Publié le 14 mai 2012 par Arnaudgossement

icpe, installations classées, responsabilité, sans faute, état, urbanisationCe 9 mai 2012, le Conseil d'Etat vient de rendre un arrêt très intéressant  : l'Etat est condamné à verser la somme de 202 111,53 euros à une société exploitant, depuis 1782, des chais de stockage de cognac, laquelle s'était vue ordonnée par le Préfet de fermer ses installations en raison des risques d'incendie dans un environnement qui s'est urbanisé.
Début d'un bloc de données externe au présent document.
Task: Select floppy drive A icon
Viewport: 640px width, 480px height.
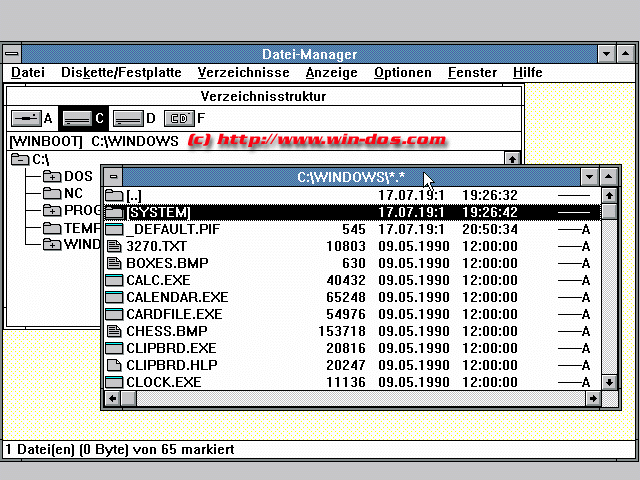Action: 25,119
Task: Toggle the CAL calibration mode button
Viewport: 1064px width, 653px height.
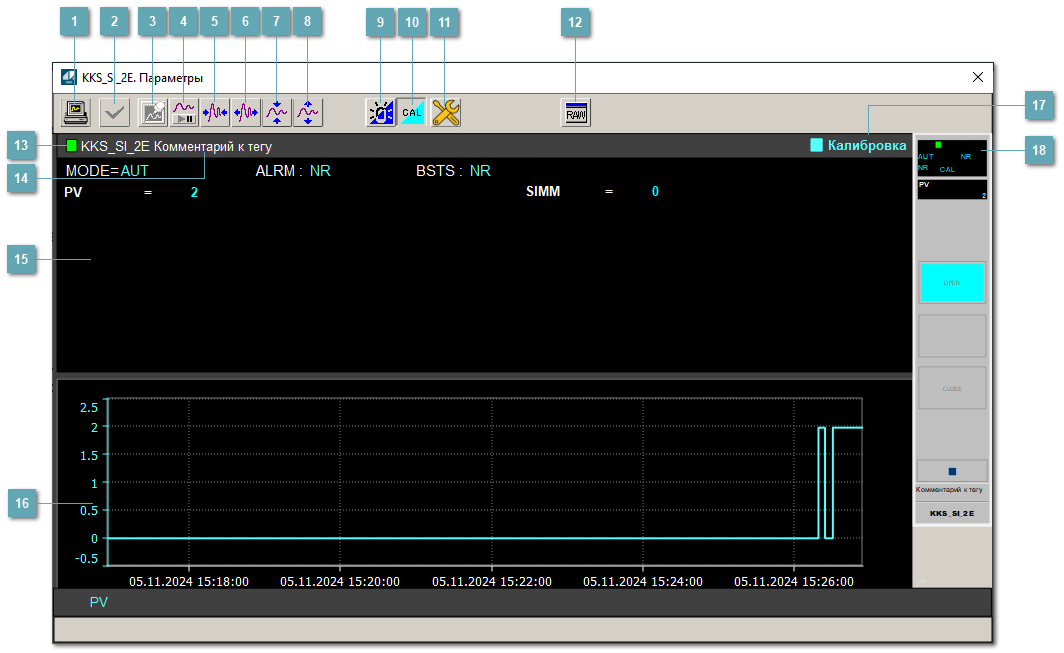Action: click(412, 113)
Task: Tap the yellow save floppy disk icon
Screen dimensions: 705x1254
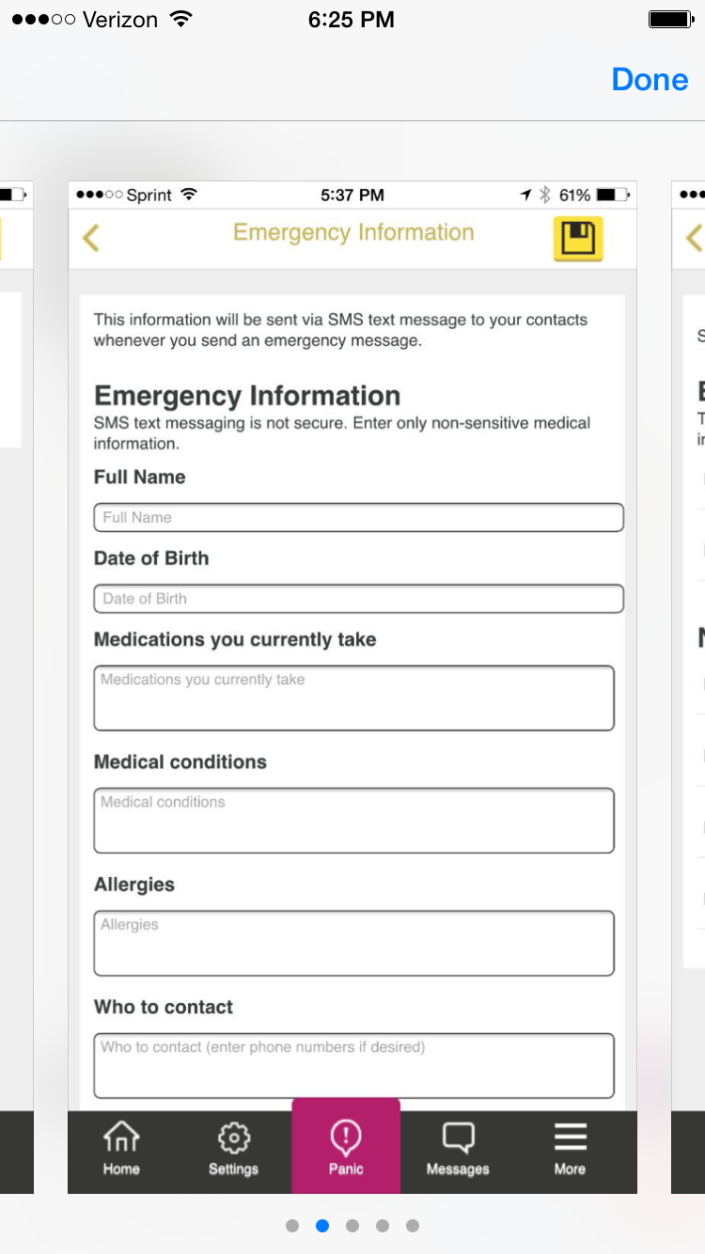Action: (578, 239)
L'arrêt du Conseil d'Etat peut être consulté ici. Pour un précédent célèbre : cf. CE, 2 novembre 2005, Coopérative Ax ion, n°266564).

Un problème récurrent

L'intérêt de cet arrêt ne tient pas prioritairement à son apport au régime juridique de la responsabilité sans faute de l'Etat mais plutôt à ce qu'il a trait à une problématique, à ce jour non réglée, liée à l'urbanisation de l'environnement des installations classées.

Malheureusement, des autorisations de construire ont été et sont parfois encore délivrées dans des zones à proximité d'installations industrielles dont le fonctionnement comporte des risques pour la sécurité des habitations. A titre personnel, j'ai même eu à défendre un industriel dont le terrain voisin avait fait l'objet d'une procédure de lotissement, de manière à l'encourager à quitter la commune. 

Dans les cas où les installations industrielles sont progressivement "encerclées" par des constructions qui n'existaient pas à sa création, le risque provient de cette cohabitation peu cohérente. La police des ICPE peut bien entendu être amenée, pour prévenir tout risque d'accident, à ordonner la cessation du fonctionnement de l'ICPE. Tel était le cas dans les faits dont procède le présent arrêt, rendu par le Conseil d'Etat. Cet arrêt s'inscrit dans une jurisprudence désormais constante mais qui démontre les subtilités d'application du principe pollueur payeur. Dés l'instant où toute activité industrielle, comment appliquer un tel principe lorsque les habitations s'approchent des installations ? Certes, le contentieux ne permettra pas d'apporter une réponse définitive mais force est de constater que l'élaboration des PPRT n'est pas achevée. 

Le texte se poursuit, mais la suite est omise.